PRAWN MOILEE is a Keralite recipe. I keep on exploring their fish recipes and find them as alluring as taking a tour of their back waters. I had been to few places of Kerala with my parents, not yet experienced a boat ride in the calm waters watching the greens ashore. May be someday shall be there with my someone special....nature lovers think same.

Yesterday attended a get-together . There I met a Keralite couple. Given my preference, we talked of our cuisines, exchanged ideas and promised trying each other's recipes. It feels very good when we meet people of other ethnicities.....we learn a lot about another culture, customs, cuisine. Through exchange of ideas, we equip ourselves with more knowledge and get the right exposure.

Friday evenings I feel very relaxed and usually get my groceries. My refrigerator looks happy with the greenery and wet-wet peeping whenever I opened the if saying...Come....use me! So this morning I thought I have prawns, fresh curry leaves, why not prepare some Prawn Moilee and imagine myself having a candle lit dinner with quite a few fish specialities.

Prawn[medium to big size] : 10
Coconut Milk[thin] : 1 cup
Coconut Milk[thick] : 1/2 cup
Onion : 1[big]
Tomato : 1[big]
Garlic : 2pods
Ginger : 1inch
Green Chilli : 2
Curry Leaves : 8-10
Cinnamon : 1inch stick 2
Green Cardamom : 3
Cloves : 3
Salt : As required
TurmericPowder : 1 tsp
Red Chilli Powder : 1 tsp
Oil [authentically coconut]: 2 tbsp[I used sunflower]

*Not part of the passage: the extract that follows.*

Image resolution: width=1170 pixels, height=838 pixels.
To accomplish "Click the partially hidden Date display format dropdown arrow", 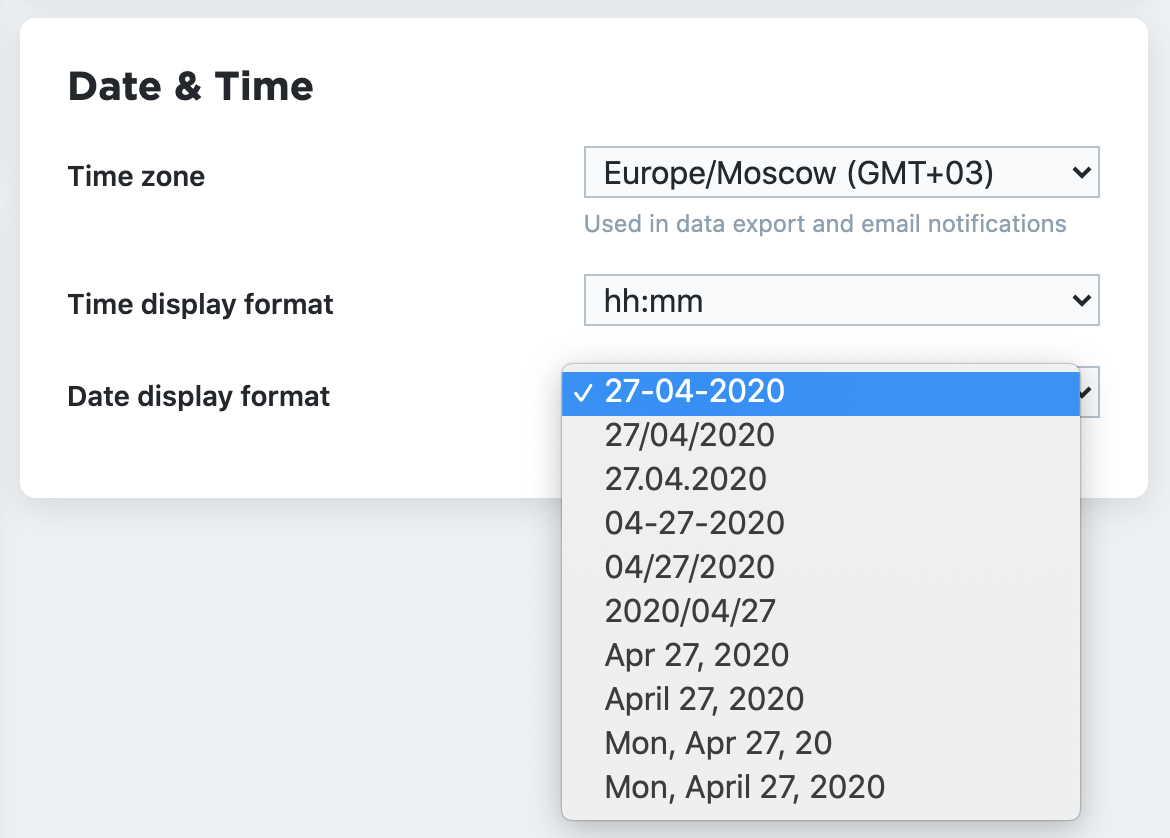I will coord(1090,393).
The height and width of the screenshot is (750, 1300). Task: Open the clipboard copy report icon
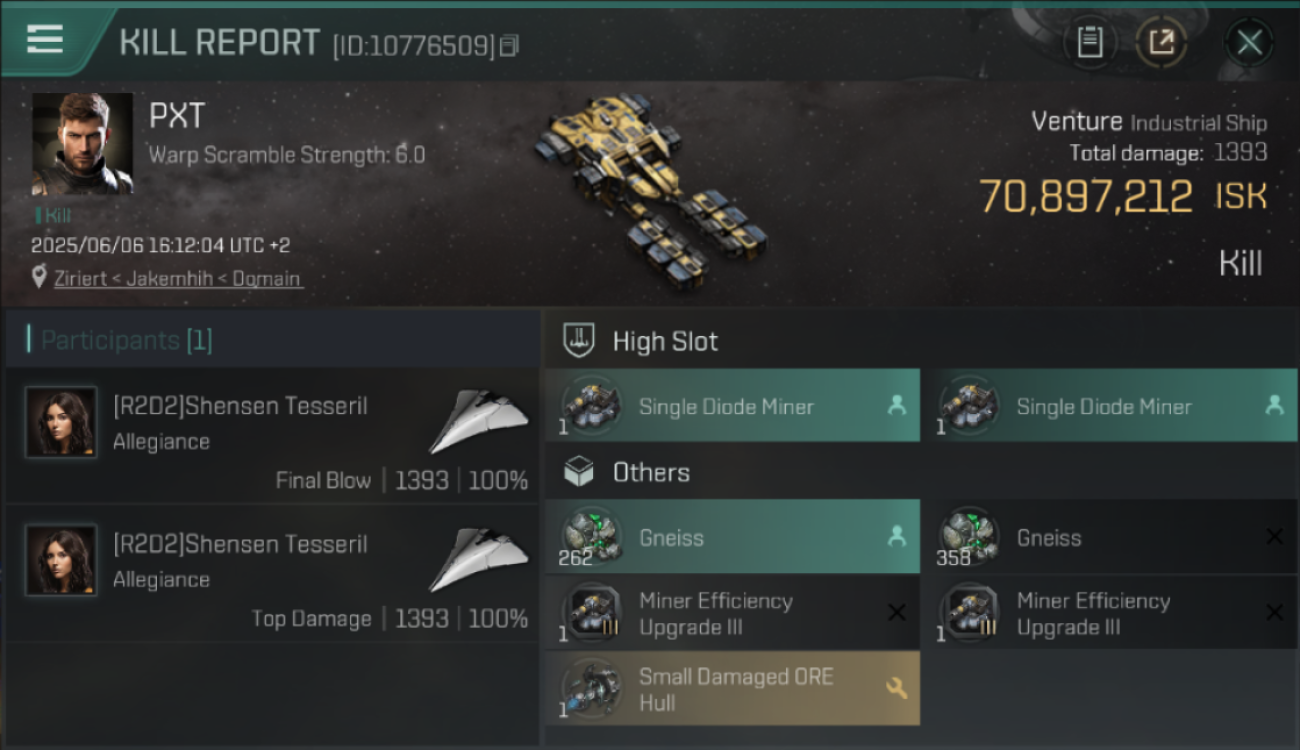point(1089,42)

Wash, clean and de vein the prawns. Wash again. Apply 1/2 of salt and turmeric powder to the prawns. Mix well. Keep aside.

Wash and mince the the ginger and garlic. Slit the green chillies. Cut the tomato into 4 pieces. Wash the curry leaves and slice the onions. Keep the thin and thick coconut milk in 2 separate but same size cups.

Heat oil in a wok. Temper with the cinnamon, green cardamom and cloves. As they release a nice aroma, add the minced ginger and garlic. When the raw smell goes add the sliced onions.

Fry till the onions turn light brown. Add the curry leaves. As they splutter,  add red chilli powder and the remaining turmeric powder. Add the thin coconut water. As it comes to boil, pour in the marinated prawns. After 2-3 minutes, add the tomato pieces. Cover and let simmer for 3 minutes at medium to low heat.

Uncover and add the thick coconut milk.  Add the slitted green chillies. Boil for another 2 minutes at medium to low heat. Switch off. Its done.

Serve with piping hot steamed rice!!